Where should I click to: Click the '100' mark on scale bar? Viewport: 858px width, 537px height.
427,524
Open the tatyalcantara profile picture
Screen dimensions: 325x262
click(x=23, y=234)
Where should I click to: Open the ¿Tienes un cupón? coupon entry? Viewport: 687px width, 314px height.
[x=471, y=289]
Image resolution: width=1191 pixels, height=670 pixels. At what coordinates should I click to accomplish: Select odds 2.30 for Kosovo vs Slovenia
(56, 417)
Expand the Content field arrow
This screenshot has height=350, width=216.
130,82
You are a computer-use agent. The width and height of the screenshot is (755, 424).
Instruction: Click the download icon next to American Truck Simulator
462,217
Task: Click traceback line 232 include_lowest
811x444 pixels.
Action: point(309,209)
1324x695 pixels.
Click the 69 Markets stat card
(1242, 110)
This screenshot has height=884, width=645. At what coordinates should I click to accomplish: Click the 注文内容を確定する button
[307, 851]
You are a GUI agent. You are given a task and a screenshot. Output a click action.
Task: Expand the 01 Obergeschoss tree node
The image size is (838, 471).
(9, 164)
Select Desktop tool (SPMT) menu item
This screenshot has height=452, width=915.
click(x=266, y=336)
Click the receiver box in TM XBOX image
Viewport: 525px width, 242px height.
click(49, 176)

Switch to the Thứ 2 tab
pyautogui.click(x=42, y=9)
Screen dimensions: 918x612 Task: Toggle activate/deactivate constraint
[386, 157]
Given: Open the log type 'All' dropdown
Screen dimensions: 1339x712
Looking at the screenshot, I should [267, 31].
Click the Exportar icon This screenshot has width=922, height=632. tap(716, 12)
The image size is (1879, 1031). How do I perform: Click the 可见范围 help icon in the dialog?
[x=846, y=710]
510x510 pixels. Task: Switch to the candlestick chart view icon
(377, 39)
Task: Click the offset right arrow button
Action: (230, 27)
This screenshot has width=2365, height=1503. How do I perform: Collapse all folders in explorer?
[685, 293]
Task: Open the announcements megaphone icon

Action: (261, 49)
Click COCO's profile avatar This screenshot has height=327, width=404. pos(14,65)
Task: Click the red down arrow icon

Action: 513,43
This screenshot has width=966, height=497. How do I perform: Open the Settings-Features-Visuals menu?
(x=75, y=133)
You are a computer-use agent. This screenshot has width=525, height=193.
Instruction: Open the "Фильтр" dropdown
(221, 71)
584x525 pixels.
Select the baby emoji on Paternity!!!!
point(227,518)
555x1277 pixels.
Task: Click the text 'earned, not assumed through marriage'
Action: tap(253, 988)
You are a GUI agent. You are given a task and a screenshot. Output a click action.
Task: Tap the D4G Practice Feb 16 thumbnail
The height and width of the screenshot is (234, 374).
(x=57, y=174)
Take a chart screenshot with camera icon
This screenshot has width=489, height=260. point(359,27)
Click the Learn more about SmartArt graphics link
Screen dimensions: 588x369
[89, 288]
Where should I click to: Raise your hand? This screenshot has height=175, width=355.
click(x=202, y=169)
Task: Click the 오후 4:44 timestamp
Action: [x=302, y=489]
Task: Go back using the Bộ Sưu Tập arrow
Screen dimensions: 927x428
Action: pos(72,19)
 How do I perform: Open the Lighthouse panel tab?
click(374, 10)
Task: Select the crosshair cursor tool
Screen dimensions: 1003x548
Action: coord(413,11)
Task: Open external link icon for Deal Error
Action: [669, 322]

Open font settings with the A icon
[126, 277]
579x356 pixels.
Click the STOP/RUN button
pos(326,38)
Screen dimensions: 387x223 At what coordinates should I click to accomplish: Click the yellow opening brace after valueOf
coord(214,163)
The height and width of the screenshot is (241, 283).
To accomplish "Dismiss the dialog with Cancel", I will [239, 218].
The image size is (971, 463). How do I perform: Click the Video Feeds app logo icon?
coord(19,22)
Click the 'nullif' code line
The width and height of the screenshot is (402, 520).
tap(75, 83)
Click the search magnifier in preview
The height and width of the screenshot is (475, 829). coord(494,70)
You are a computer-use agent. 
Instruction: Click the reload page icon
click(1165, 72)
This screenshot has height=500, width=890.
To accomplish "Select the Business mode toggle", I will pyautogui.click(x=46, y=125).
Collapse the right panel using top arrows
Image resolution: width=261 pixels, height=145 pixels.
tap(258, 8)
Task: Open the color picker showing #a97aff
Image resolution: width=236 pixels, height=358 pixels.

Task to carry out
Format every line of the listing as a JSON array of strings, with one string per line and blank lines dropped.

Task answer
[
  "Where should I click to: Click the '100' mark on scale bar? Viewport: 858px width, 537px height.",
  "427,524",
  "Open the tatyalcantara profile picture",
  "Screen dimensions: 325x262",
  "click(x=23, y=234)",
  "Where should I click to: Open the ¿Tienes un cupón? coupon entry? Viewport: 687px width, 314px height.",
  "[x=471, y=289]",
  "Image resolution: width=1191 pixels, height=670 pixels. At what coordinates should I click to accomplish: Select odds 2.30 for Kosovo vs Slovenia",
  "(56, 417)",
  "Expand the Content field arrow",
  "This screenshot has height=350, width=216.",
  "130,82",
  "You are a computer-use agent. The width and height of the screenshot is (755, 424).",
  "Instruction: Click the download icon next to American Truck Simulator",
  "462,217",
  "Task: Click traceback line 232 include_lowest",
  "811x444 pixels.",
  "Action: point(309,209)",
  "1324x695 pixels.",
  "Click the 69 Markets stat card",
  "(1242, 110)",
  "This screenshot has height=884, width=645. At what coordinates should I click to accomplish: Click the 注文内容を確定する button",
  "[307, 851]",
  "You are a GUI agent. You are given a task and a screenshot. Output a click action.",
  "Task: Expand the 01 Obergeschoss tree node",
  "The image size is (838, 471).",
  "(9, 164)",
  "Select Desktop tool (SPMT) menu item",
  "This screenshot has height=452, width=915.",
  "click(x=266, y=336)",
  "Click the receiver box in TM XBOX image",
  "Viewport: 525px width, 242px height.",
  "click(49, 176)",
  "Switch to the Thứ 2 tab",
  "pyautogui.click(x=42, y=9)",
  "Screen dimensions: 918x612 Task: Toggle activate/deactivate constraint",
  "[386, 157]",
  "Given: Open the log type 'All' dropdown",
  "Screen dimensions: 1339x712",
  "Looking at the screenshot, I should [267, 31].",
  "Click the Exportar icon This screenshot has width=922, height=632. tap(716, 12)",
  "The image size is (1879, 1031). How do I perform: Click the 可见范围 help icon in the dialog?",
  "[x=846, y=710]",
  "510x510 pixels. Task: Switch to the candlestick chart view icon",
  "(377, 39)",
  "Task: Click the offset right arrow button",
  "Action: (230, 27)",
  "This screenshot has width=2365, height=1503. How do I perform: Collapse all folders in explorer?",
  "[685, 293]",
  "Task: Open the announcements megaphone icon",
  "Action: (261, 49)",
  "Click COCO's profile avatar This screenshot has height=327, width=404. pos(14,65)",
  "Task: Click the red down arrow icon",
  "Action: 513,43",
  "This screenshot has width=966, height=497. How do I perform: Open the Settings-Features-Visuals menu?",
  "(x=75, y=133)",
  "You are a computer-use agent. This screenshot has width=525, height=193.",
  "Instruction: Open the \"Фильтр\" dropdown",
  "(221, 71)",
  "584x525 pixels.",
  "Select the baby emoji on Paternity!!!!",
  "point(227,518)",
  "555x1277 pixels.",
  "Task: Click the text 'earned, not assumed through marriage'",
  "Action: tap(253, 988)",
  "You are a GUI agent. You are given a task and a screenshot. Output a click action.",
  "Task: Tap the D4G Practice Feb 16 thumbnail",
  "The height and width of the screenshot is (234, 374).",
  "(x=57, y=174)",
  "Take a chart screenshot with camera icon",
  "This screenshot has width=489, height=260. point(359,27)",
  "Click the Learn more about SmartArt graphics link",
  "Screen dimensions: 588x369",
  "[89, 288]",
  "Where should I click to: Raise your hand? This screenshot has height=175, width=355.",
  "click(x=202, y=169)",
  "Task: Click the 오후 4:44 timestamp",
  "Action: [x=302, y=489]",
  "Task: Go back using the Bộ Sưu Tập arrow",
  "Screen dimensions: 927x428",
  "Action: pos(72,19)",
  " How do I perform: Open the Lighthouse panel tab?",
  "click(374, 10)",
  "Task: Select the crosshair cursor tool",
  "Screen dimensions: 1003x548",
  "Action: coord(413,11)",
  "Task: Open external link icon for Deal Error",
  "Action: [669, 322]",
  "Open font settings with the A icon",
  "[126, 277]",
  "579x356 pixels.",
  "Click the STOP/RUN button",
  "pos(326,38)",
  "Screen dimensions: 387x223 At what coordinates should I click to accomplish: Click the yellow opening brace after valueOf",
  "coord(214,163)",
  "The height and width of the screenshot is (241, 283).",
  "To accomplish \"Dismiss the dialog with Cancel\", I will [239, 218].",
  "The image size is (971, 463). How do I perform: Click the Video Feeds app logo icon?",
  "coord(19,22)",
  "Click the 'nullif' code line",
  "The width and height of the screenshot is (402, 520).",
  "tap(75, 83)",
  "Click the search magnifier in preview",
  "The height and width of the screenshot is (475, 829). coord(494,70)",
  "You are a computer-use agent. ",
  "Instruction: Click the reload page icon",
  "click(1165, 72)",
  "This screenshot has height=500, width=890.",
  "To accomplish \"Select the Business mode toggle\", I will pyautogui.click(x=46, y=125).",
  "Collapse the right panel using top arrows",
  "Image resolution: width=261 pixels, height=145 pixels.",
  "tap(258, 8)",
  "Task: Open the color picker showing #a97aff",
  "Image resolution: width=236 pixels, height=358 pixels."
]